EXTRACTED TEXT ->
________________

The People Behind the Machine

The project was spearheaded by Hugging Face co-founder Thomas Wolf, who aimed to prove that a small team could train a world-class multilingual model and openly release it. The engineering success rested on contributions from:

Hugging Face BigScience team – dedicated half a dozen full-time staff to orchestrate training and infrastructure.
Microsoft DeepSpeed team – integrated DeepSpeed with Megatron-LM and provided hands-on support.
NVIDIA Megatron-LM team – developed the Megatron-LM framework and offered expert guidance.
IDRIS / GENCI team – donated compute on the Jean Zay supercomputer and provided system administration.
PyTorch team – fixed bugs and improved components critical to training.
BigScience Engineering volunteers – contributed countless hours.

________________

DATA LINES ->
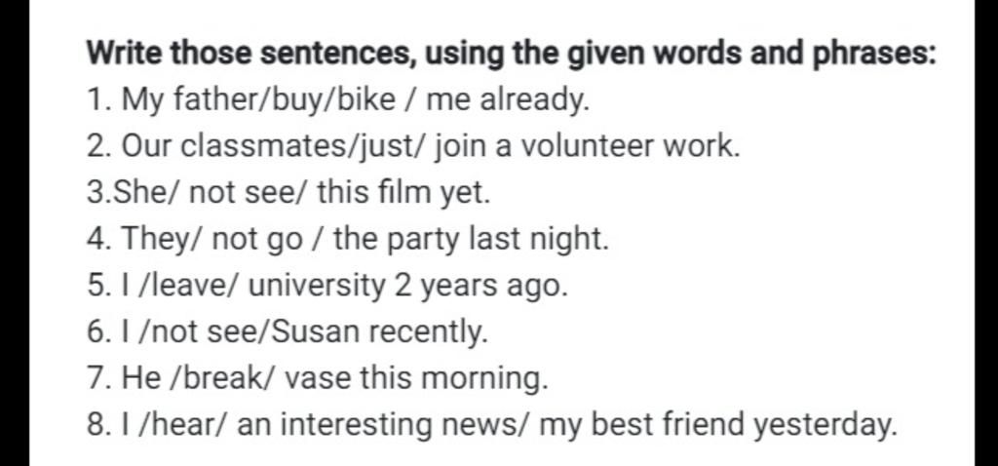Click the words 'given words and phrases'
The height and width of the screenshot is (466, 998).
(751, 55)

________________

PROBLEMS TO WORK ON ->
a - According to the contributors passage, on which supercomputer did the IDRIS / GENCI team donate compute?
b - Shorten the paragraph of the contributors passage that begins "The project was spearheaded by", keeping its main facts.
c - Pick up the contributors passage after its final line and continue writing it.

THE ANSWERS ->
a - The Jean Zay supercomputer.

b - Hugging Face co-founder Thomas Wolf led the project to show that a small team could train a world-class multilingual model and release it openly; its engineering success relied on the contributors listed below.

c -
Key individual contributors include Olatunji Ruwase, Deepak Narayanan, Jeff Rasley, Jared Casper, Samyam Rajbhandari, and Rémi Lacroix.

Hardware Setup

The model was trained on the Jean Zay supercomputer (France), using:

GPUs: 384 NVIDIA A100 80GB (48 nodes) with 32 spare GPUs
Node: 8 GPUs per node, NVLink 4 inter-GPU, 4 OmniPath links
CPU: AMD EPYC 7543 32-core
Memory: 512GB CPU RAM, 640GB GPU RAM per node
Interconnect: Omni-Path Architecture (non-blocking fat tree)
NCCL network: fully dedicated subnet for GPU communication
Storage: GPFS shared with other users

Checkpoints were massive—each bfloat16+fp32 optimizer checkpoint was 2.3TB, and the bf16 weights alone occupied 329GB.

Dataset

BLOOM was trained on The BigScience Corpus, a 1.6TB composite multilingual dataset. After deduplication and cleaning, it compressed to 350 billion unique tokens spanning 46 languages. The model's vocabulary size is 250,680 tokens.

The Engine: Megatron-DeepSpeed

The training stack combined two powerhouse libraries:

DeepSpeed: optimization library from Microsoft, providing ZeRO data parallelism and pipeline parallelism.
Megatron-LM: NVIDIA’s large transformer framework, contributing tensor parallelism, fused CUDA kernels, and the data loader.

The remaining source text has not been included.